The best news about all of this is that I now know how to navigate this stuff moving forward.
I’m confident that as I work with the professional organizer to keep things up on a monthly basis, I’ll learn more about myself and the systems that work best for me. Then, I’ll be able to periodically evaluate my apartment and make adjustments as needed.
Sharing photos of how bad my place had gotten and where it currently stands today is something that leaves me with plenty of apprehension, even though I know how and why I got here. But some of you reading this might be able to identify with the pain, shame, and guilt about hoarding, or simply keeping a messy house.
I really want to encourage you, though, to get help if you need it — and to get it as soon as you can.
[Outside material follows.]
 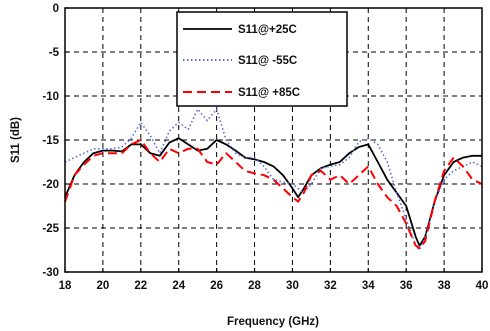 I want to click on legend-box, so click(x=262, y=59).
My apartment didn’t have to get to this point, but I was lacking the necessary skillsets for folks with neurodivergent thought processes.
As embarrassing as it may be, we really do need to talk about this stuff. If you’re on the spectrum of autism, or if you’ve got ADHD like me, you may need tools your parents and educators couldn’t give you. My story (diagnosed at nearly 40 years old) is not so uncommon. There are lots of adults out there who get a late diagnosis and are trying to make sense of it all when they’ve already learned how to cope (perhaps poorly) in a neurotypical world.
Maybe, before your place turns into a nightmare like mine, you can chat with a friend who excels at organizing, pick up a few how-to books, or enlist a few loved ones to help you make better sense of the space you’ve got.
It’s worth making yourself vulnerable — trust me on this one. Tonight is honestly the first night in well over a year that I made dinner for my daughter and didn’t stress about the cleanup. There was no fighting for counter space, no shuffling misplaced dishes around, and no overwhelm.
It was just… nice.
I made split pea soup and toast, we had dinner after watching Frozen, and she enjoyed the fact that our meal was sort of Scandinavian.
Sure, it was only one meal. But the entire meal felt like one long-overdue exhalation, you know?
It was easy.
And sometimes, in the midst of all life’s struggles, what you really need is for something to be easy.